THE TASK: Convert the data from the line containing "Open the Compliance navigation section" through the line containing "pyautogui.click(x=186, y=55)" into a two-column CSV with the headers instruction and coordinates. Give each text and its answer one row, with every field quoted and line breaks replaced by spaces.

MATERIAL FOR THE TASK:
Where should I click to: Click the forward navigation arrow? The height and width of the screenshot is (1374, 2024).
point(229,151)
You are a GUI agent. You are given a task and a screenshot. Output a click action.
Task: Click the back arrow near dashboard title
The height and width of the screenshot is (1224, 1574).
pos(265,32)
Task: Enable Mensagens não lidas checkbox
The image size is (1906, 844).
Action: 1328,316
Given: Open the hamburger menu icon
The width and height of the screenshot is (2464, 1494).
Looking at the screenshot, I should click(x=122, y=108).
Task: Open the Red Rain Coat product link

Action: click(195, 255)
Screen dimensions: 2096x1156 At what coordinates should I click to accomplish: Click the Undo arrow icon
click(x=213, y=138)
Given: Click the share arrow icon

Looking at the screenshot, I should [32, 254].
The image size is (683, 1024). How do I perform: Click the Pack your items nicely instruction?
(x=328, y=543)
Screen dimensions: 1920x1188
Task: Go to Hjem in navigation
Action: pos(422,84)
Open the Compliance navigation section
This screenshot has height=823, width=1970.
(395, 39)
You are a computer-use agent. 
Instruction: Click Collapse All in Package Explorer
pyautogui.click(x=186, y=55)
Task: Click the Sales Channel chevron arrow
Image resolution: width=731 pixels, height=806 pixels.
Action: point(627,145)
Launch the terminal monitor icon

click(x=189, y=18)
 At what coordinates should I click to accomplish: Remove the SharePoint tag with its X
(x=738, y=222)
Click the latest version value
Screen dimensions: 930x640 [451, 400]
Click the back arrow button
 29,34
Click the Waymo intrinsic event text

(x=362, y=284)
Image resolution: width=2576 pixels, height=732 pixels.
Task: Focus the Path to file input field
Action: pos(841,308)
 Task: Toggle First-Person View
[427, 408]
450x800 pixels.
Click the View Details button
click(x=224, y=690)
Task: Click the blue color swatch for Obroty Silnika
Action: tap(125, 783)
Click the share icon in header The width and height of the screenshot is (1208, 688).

WRITTEN SOLUTION:
instruction,coordinates
"Open the Compliance navigation section This screenshot has height=823, width=1970.","(395, 39)"
"You are a computer-use agent. Instruction: Click Collapse All in Package Explorer","pyautogui.click(x=186, y=55)"